**What needs to be done**: Your task is to copy the lines of the data below from the line holding "Home (40, 1406)" through the line holding "[PCB] (84, 2024)", inclusive, exactly and with nothing added.

**The records**:
___

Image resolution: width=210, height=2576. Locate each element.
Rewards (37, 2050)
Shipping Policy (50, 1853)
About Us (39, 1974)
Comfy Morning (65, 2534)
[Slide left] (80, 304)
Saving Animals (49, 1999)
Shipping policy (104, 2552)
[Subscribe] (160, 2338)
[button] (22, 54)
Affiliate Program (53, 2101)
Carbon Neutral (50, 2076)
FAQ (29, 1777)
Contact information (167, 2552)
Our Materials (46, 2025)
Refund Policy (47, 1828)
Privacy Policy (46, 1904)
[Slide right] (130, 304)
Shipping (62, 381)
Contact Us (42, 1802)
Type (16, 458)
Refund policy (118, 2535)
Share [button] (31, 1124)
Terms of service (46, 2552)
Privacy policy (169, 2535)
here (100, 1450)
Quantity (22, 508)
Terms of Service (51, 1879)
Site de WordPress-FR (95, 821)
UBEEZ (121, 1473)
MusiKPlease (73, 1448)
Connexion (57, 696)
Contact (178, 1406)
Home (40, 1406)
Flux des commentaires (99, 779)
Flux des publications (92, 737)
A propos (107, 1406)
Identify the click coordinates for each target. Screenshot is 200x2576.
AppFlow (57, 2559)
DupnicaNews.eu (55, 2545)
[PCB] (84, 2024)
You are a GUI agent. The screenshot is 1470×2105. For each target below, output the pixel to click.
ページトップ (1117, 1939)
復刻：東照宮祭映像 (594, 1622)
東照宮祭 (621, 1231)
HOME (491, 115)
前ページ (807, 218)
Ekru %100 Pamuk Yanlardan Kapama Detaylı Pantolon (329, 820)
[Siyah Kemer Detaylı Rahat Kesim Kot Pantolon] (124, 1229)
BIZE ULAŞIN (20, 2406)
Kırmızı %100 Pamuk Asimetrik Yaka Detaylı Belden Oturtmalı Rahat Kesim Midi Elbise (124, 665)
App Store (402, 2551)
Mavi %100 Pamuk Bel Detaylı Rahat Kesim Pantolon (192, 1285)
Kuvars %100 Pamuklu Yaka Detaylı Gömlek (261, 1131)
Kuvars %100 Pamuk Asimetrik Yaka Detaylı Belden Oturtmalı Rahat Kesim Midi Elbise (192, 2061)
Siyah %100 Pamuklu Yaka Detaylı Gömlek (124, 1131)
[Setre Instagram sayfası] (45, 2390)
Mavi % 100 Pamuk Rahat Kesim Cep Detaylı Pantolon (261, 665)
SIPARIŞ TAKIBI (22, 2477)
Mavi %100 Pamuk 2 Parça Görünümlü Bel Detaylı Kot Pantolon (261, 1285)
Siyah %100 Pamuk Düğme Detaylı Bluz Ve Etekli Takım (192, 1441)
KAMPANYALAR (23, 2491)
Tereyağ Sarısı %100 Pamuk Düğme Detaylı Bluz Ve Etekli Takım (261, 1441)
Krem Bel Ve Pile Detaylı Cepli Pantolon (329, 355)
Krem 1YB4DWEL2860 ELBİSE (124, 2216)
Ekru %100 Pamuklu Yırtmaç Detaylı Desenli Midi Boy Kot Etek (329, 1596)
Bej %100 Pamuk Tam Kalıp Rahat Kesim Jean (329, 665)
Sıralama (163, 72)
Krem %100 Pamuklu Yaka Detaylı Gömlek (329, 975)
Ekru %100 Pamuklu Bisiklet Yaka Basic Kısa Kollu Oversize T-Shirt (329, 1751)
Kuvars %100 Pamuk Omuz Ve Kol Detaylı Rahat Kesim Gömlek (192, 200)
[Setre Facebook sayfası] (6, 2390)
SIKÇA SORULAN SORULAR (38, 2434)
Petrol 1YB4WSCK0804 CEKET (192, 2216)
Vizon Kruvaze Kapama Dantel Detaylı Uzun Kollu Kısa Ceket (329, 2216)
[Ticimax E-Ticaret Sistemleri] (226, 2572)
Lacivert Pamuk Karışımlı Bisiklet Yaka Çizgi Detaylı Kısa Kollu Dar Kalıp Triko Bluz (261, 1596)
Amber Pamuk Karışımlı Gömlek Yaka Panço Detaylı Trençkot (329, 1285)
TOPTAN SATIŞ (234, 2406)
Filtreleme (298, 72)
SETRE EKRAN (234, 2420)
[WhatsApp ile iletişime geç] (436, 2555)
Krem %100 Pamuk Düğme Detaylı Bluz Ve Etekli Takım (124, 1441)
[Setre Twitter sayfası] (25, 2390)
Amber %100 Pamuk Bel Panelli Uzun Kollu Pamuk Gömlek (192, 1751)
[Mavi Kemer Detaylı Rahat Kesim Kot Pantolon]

___

**Task answer**:
Home (40, 1406)
Flux des commentaires (99, 779)
Flux des publications (92, 737)
A propos (107, 1406)
Identify the click coordinates for each target. Screenshot is 200x2576.
AppFlow (57, 2559)
DupnicaNews.eu (55, 2545)
[PCB] (84, 2024)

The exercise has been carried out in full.